» BRIEF: Restate word for word the lines of the material below, from the line with "Viewport: 790px width, 426px" to the line with "Given: Open the coffee cups on table photo", both lines included, and no others.
BEGIN
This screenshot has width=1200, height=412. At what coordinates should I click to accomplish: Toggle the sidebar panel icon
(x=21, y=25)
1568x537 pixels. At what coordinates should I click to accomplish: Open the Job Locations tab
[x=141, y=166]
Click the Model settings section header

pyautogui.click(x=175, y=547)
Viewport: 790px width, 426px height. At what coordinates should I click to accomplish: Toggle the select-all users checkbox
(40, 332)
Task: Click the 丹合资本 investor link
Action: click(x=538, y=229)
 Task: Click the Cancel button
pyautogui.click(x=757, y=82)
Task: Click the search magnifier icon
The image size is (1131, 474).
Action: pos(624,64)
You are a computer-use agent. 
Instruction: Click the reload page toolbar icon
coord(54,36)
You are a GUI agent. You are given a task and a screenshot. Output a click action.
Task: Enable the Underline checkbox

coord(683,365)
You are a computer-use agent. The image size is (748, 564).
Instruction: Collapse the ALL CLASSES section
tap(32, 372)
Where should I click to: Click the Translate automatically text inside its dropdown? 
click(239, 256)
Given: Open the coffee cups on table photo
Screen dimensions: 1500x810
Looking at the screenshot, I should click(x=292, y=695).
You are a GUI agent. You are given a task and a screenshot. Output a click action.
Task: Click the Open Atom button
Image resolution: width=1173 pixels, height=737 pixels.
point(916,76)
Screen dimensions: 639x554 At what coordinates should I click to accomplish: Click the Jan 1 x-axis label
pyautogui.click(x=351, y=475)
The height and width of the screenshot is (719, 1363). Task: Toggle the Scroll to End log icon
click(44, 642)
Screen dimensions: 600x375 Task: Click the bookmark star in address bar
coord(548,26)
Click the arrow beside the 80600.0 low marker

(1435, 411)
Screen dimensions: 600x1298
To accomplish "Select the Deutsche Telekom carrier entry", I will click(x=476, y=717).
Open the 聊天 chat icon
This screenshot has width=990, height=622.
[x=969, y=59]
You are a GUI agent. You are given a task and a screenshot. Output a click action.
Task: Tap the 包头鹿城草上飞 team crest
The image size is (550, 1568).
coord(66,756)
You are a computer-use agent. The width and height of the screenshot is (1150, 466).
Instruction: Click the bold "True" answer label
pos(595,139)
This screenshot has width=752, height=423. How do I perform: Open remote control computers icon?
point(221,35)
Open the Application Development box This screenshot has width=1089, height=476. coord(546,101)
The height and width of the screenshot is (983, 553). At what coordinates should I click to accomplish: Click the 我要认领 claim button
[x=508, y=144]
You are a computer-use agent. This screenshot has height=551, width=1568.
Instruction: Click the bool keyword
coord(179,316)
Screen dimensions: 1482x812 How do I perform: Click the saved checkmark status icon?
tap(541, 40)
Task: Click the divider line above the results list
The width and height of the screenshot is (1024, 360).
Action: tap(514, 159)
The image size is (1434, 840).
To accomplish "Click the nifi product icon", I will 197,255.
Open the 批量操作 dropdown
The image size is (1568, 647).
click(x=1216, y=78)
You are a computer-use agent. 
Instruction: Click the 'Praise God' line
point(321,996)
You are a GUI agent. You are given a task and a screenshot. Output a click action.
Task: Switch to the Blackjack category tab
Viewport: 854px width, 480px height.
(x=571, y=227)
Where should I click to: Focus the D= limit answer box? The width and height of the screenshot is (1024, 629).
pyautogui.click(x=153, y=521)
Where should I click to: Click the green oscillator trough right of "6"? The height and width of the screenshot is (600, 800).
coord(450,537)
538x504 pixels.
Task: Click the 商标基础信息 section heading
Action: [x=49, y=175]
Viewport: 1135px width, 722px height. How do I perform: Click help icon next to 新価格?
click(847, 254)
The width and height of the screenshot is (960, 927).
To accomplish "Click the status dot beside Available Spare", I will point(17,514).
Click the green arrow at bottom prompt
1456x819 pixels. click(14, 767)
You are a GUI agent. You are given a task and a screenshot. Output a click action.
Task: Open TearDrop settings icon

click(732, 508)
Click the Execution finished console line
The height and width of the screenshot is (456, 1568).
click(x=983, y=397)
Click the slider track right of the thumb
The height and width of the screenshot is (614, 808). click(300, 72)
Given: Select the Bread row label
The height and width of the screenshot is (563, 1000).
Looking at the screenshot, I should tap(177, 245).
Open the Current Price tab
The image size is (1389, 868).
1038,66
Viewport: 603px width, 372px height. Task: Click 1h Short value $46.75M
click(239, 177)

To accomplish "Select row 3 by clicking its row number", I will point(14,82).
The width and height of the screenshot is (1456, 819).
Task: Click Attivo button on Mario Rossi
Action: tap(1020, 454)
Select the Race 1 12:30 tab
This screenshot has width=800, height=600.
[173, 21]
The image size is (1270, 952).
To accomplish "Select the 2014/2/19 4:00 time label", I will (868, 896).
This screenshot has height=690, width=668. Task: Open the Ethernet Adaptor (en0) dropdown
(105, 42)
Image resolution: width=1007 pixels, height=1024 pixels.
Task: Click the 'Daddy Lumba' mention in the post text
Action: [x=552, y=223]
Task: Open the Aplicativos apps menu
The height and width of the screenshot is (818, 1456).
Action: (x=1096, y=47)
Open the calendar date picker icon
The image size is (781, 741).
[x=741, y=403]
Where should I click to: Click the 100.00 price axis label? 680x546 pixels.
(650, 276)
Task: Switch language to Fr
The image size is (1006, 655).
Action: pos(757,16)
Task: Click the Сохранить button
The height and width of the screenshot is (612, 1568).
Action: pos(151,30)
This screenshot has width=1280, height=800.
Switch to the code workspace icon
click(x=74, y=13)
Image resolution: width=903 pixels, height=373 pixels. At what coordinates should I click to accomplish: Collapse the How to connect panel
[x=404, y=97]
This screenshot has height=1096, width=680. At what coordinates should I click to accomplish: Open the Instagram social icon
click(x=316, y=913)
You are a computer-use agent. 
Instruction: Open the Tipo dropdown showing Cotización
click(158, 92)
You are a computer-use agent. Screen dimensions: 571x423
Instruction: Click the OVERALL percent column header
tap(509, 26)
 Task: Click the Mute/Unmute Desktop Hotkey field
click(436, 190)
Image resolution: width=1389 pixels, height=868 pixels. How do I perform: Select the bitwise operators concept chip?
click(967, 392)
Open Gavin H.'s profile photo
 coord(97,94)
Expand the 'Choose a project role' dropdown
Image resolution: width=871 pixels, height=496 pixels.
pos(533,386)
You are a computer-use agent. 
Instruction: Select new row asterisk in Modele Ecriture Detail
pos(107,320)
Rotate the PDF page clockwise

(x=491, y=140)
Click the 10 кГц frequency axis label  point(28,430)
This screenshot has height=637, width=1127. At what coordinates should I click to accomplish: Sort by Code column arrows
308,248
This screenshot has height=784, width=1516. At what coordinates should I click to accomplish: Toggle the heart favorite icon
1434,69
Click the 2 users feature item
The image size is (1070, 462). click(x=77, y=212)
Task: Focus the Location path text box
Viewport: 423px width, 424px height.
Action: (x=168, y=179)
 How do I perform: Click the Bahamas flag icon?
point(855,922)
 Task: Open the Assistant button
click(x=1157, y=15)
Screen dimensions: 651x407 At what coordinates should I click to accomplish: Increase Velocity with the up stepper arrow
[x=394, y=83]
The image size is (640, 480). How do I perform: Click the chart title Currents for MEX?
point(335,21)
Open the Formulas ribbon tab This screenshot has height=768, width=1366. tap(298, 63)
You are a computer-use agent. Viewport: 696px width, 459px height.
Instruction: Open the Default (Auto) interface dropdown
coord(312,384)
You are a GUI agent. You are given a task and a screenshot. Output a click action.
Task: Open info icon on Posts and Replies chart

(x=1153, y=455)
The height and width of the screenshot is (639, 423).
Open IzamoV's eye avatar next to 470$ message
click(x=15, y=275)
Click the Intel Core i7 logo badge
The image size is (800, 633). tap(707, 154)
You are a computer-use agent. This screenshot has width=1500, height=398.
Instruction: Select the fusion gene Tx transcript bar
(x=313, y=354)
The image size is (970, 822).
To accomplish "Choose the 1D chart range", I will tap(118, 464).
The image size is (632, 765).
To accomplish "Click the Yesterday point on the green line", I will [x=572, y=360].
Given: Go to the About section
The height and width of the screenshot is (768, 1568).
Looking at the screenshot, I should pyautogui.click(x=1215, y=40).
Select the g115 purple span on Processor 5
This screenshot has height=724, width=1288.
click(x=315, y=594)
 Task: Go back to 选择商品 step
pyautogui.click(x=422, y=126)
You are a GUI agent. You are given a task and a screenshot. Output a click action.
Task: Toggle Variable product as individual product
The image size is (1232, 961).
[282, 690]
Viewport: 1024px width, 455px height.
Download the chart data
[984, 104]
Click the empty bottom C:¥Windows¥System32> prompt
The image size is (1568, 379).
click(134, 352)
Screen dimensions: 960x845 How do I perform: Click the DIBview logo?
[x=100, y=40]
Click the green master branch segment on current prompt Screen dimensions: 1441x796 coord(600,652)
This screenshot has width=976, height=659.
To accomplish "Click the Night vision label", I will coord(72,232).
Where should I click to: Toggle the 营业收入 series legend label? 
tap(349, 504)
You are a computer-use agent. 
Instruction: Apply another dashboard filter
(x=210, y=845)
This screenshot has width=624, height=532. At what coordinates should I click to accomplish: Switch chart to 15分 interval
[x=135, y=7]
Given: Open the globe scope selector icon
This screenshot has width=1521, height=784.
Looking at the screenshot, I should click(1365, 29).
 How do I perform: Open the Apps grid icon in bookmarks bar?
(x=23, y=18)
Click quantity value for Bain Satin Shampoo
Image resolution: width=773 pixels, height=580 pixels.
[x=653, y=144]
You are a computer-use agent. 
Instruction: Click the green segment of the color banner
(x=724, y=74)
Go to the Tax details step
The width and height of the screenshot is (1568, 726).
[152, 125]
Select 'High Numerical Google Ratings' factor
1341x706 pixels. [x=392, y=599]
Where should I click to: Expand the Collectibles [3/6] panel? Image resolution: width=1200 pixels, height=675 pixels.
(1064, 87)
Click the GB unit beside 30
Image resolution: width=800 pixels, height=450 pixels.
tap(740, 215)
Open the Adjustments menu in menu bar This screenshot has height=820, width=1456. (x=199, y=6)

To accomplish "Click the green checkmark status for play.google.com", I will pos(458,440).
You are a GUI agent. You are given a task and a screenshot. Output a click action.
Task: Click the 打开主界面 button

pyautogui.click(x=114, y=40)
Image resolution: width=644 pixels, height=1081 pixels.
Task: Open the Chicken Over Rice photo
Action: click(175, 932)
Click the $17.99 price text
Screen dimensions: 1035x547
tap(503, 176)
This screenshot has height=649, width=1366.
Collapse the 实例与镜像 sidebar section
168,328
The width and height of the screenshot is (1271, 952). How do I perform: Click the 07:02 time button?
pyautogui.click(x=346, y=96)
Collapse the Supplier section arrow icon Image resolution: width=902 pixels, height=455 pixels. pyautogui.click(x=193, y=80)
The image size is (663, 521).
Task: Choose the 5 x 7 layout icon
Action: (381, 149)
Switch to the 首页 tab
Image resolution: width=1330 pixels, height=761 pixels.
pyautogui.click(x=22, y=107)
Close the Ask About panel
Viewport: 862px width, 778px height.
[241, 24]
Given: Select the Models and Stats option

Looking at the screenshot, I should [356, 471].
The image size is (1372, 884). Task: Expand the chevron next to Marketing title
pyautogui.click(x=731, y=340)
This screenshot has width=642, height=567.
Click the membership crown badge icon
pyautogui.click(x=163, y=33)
END
» WRITTEN RESPONSE:
Viewport: 790px width, 426px height. At what coordinates should I click to accomplish: Toggle the select-all users checkbox
(40, 332)
Task: Click the 丹合资本 investor link
Action: click(x=538, y=229)
 Task: Click the Cancel button
pyautogui.click(x=757, y=82)
Task: Click the search magnifier icon
The image size is (1131, 474).
Action: pos(624,64)
You are a computer-use agent. 
Instruction: Click the reload page toolbar icon
coord(54,36)
You are a GUI agent. You are given a task and a screenshot. Output a click action.
Task: Enable the Underline checkbox

coord(683,365)
You are a computer-use agent. The image size is (748, 564).
Instruction: Collapse the ALL CLASSES section
tap(32, 372)
Where should I click to: Click the Translate automatically text inside its dropdown? 
click(239, 256)
Given: Open the coffee cups on table photo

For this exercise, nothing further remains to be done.